In one multi-stakeholder discussion with members of a community, volunteers and support staff we realised we need to unpick what we mean by dependency and sustainability to answer our questions. For sure, after ten years we should be expecting that communities can run their own meetings and take the initiative on the direction they want to go and how to get there. But to expect that these capacities can translate into being able to tackle deep-seated injustice by themselves is probably naïve.
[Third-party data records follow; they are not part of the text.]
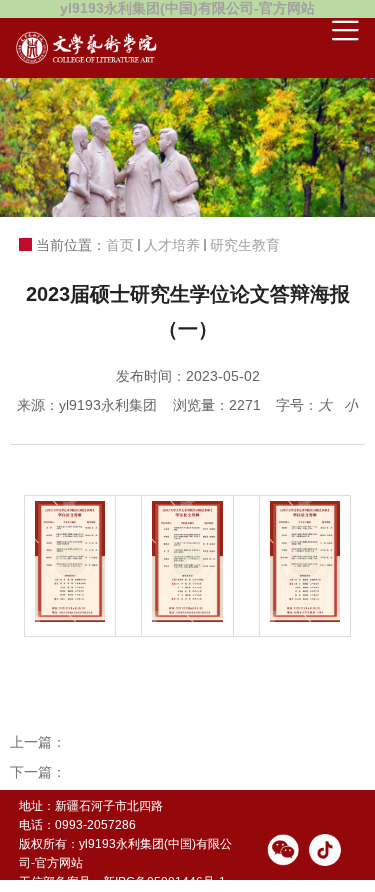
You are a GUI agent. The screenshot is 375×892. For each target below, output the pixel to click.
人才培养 (172, 245)
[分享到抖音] (325, 850)
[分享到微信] (283, 850)
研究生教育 (245, 245)
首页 (120, 245)
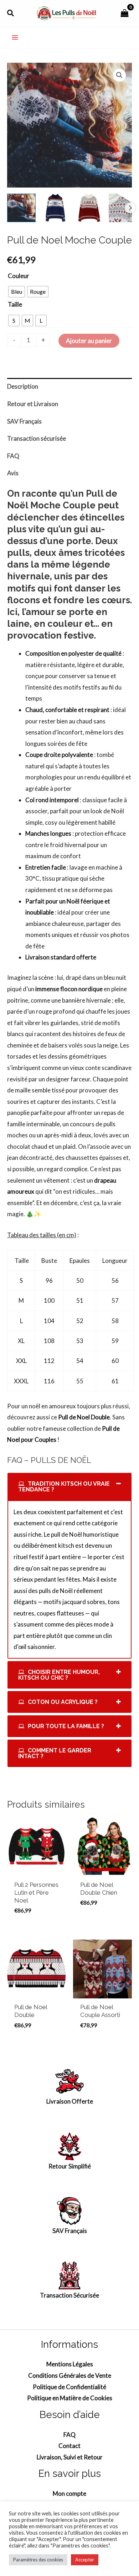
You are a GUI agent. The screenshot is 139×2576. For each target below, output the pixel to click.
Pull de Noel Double (84, 1417)
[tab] (69, 1486)
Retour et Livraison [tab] (32, 404)
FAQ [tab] (13, 456)
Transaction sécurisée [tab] (36, 438)
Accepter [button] (84, 2559)
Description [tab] (22, 386)
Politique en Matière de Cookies (69, 2398)
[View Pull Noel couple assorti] (55, 208)
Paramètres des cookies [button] (38, 2559)
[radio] (17, 291)
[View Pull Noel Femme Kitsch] (123, 208)
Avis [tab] (13, 473)
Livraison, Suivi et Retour (70, 2457)
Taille (15, 304)
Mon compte (69, 2493)
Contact (69, 2445)
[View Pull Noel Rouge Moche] (89, 208)
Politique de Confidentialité (69, 2387)
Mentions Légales (69, 2364)
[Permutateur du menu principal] (15, 38)
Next (130, 208)
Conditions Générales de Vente (69, 2375)
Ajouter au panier (89, 340)
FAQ (69, 2434)
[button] (11, 13)
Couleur (18, 276)
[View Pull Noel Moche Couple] (21, 208)
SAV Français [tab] (24, 421)
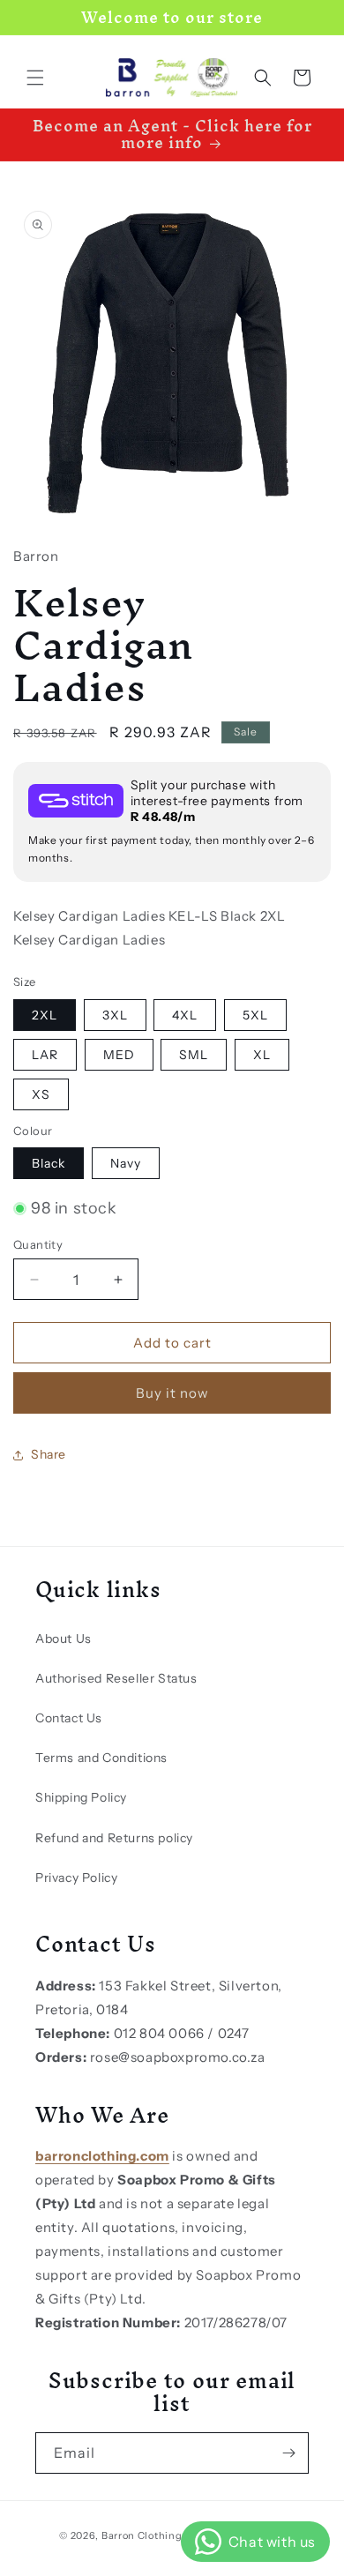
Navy (125, 1163)
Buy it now (172, 1393)
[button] (35, 77)
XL (262, 1055)
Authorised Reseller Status (116, 1678)
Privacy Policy (76, 1877)
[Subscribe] (288, 2453)
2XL (44, 1015)
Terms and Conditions (101, 1758)
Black (48, 1163)
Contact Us (68, 1718)
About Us (63, 1638)
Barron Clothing (142, 2535)
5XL (255, 1015)
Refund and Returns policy (114, 1838)
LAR (45, 1055)
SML (193, 1055)
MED (119, 1055)
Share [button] (48, 1454)
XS (41, 1094)
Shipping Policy (81, 1797)
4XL (185, 1015)
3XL (115, 1015)
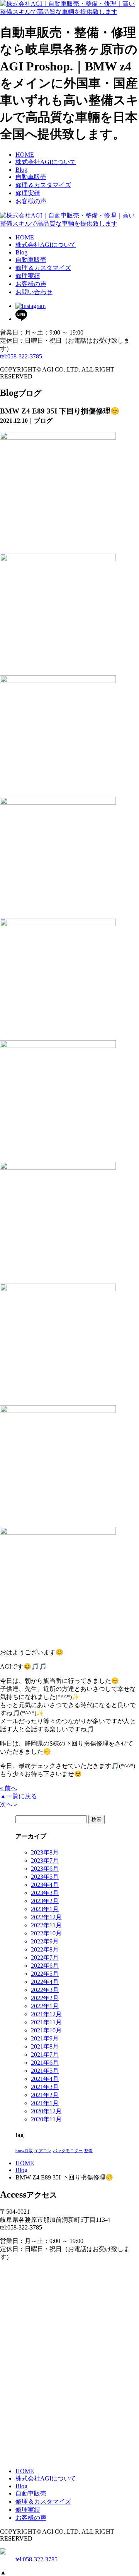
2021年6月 (45, 2062)
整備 (88, 2151)
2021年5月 (45, 2070)
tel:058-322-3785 (21, 356)
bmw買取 (24, 2151)
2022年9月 (45, 1941)
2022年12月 (46, 1917)
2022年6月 (45, 1965)
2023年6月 (45, 1868)
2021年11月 (46, 2022)
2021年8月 (45, 2046)
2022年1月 (45, 2006)
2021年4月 (45, 2079)
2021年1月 (45, 2103)
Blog (21, 2170)
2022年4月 (45, 1981)
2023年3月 (45, 1893)
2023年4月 (45, 1884)
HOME (24, 2163)
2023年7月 (45, 1860)
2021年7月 (45, 2054)
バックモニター (68, 2151)
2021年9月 (45, 2038)
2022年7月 (45, 1957)
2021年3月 (45, 2087)
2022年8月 (45, 1949)
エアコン (42, 2151)
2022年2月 (45, 1998)
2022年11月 (46, 1925)
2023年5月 (45, 1876)
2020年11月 (46, 2119)
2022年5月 (45, 1973)
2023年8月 (45, 1852)
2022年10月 (46, 1933)
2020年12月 (46, 2111)
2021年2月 (45, 2095)
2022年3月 (45, 1990)
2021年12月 (46, 2014)
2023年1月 (45, 1909)
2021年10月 (46, 2030)
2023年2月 (45, 1901)
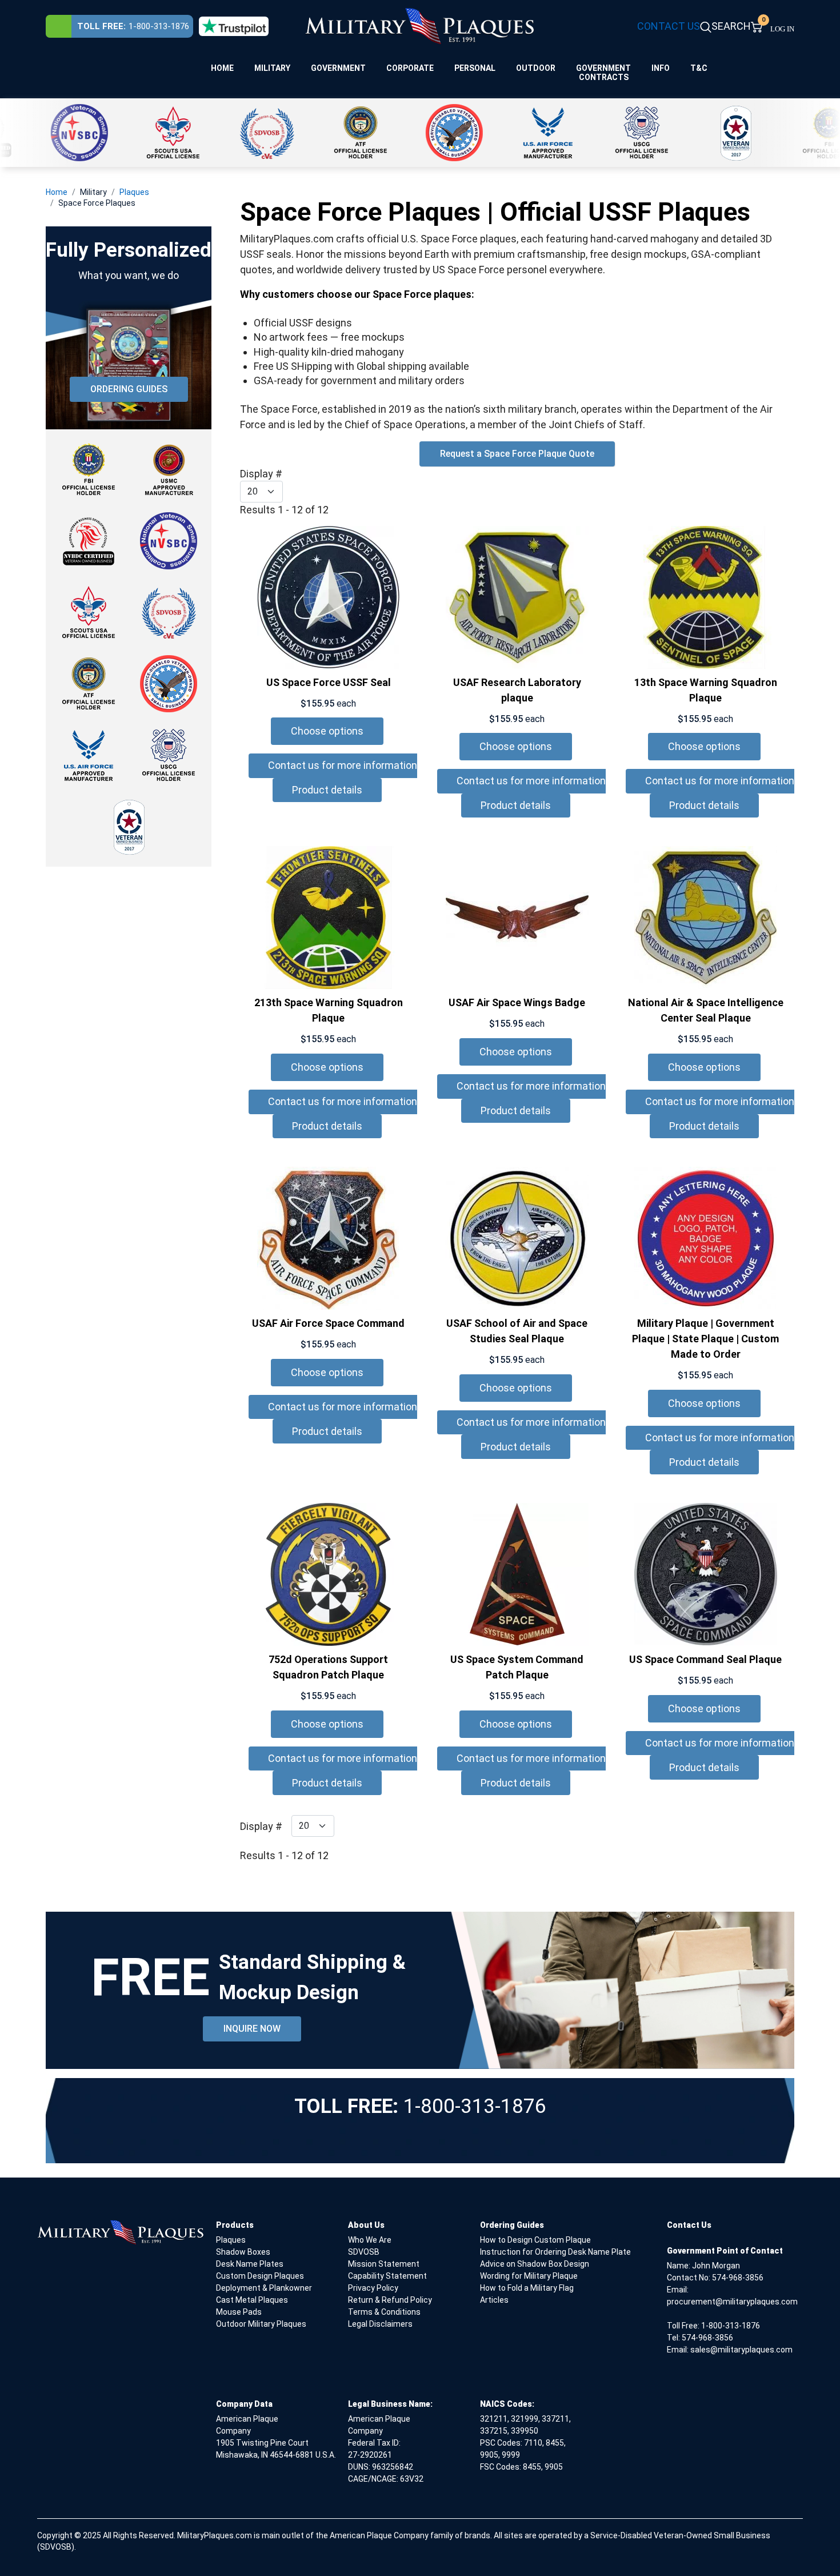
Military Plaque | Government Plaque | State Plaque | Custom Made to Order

At a societal level we seem happy to accept that governments can depend on one another for assistance. We describe them as bi-lateral agreements or ‘special relationships’. And we are comfortable when companies link with government sectors under the guise of public-private partnerships. Yet, we are uneasy when we talk about long-term partnerships to change the rules of the game, ‘shoulder to shoulder’ with the people who are forgotten by the rising stars.
It is through this study about the way volunteers work that I am learning a more nuanced understanding of relationships for development. A more ‘human’ development that takes care of people is built on solidarity and friendship. As one community member recalled on her interactions with volunteers,
“We experience good relations as if we are almost relatives”.
Volunteers may not bring tonnes of financial assistance. And they may themselves be limited when it comes to shifting wider systemic issues which act as barriers to community development. But the credibility or ‘symbolic capital’ afforded by volunteers and the organisations they represent is an important force for how communities feel about themselves (“what we feel, it becomes lighter because of the concern we experience”) and how others view them (“because of the volunteer maybe the Chinese were afraid. If ever he has a plan to fool with us and now he learned this organisation cannot be fooled”).
As Lizzie (VV Researcher Nepal) summed up in one of our cross-country analysis sessions,
“Creating spaces where people are self-directed with others is really important … because you can be overwhelmed with what you face and change can feel so small but with group processes it can feel very different psychologically”
In an ecosystem where the motives of all those involved are not transparent, I have witnessed how a volunteering programme can result in a web of volunteer-community interactions that lead to trusting and lasting relationships built on shared experiences, different worldviews and a motivation to work for the common good. In a context where change at the political and economic level can be stubbornly slow I can see the potential for long-term relationships established in the spirit of volunteerism to be a foundation for resilience and adaptability instead of dependency.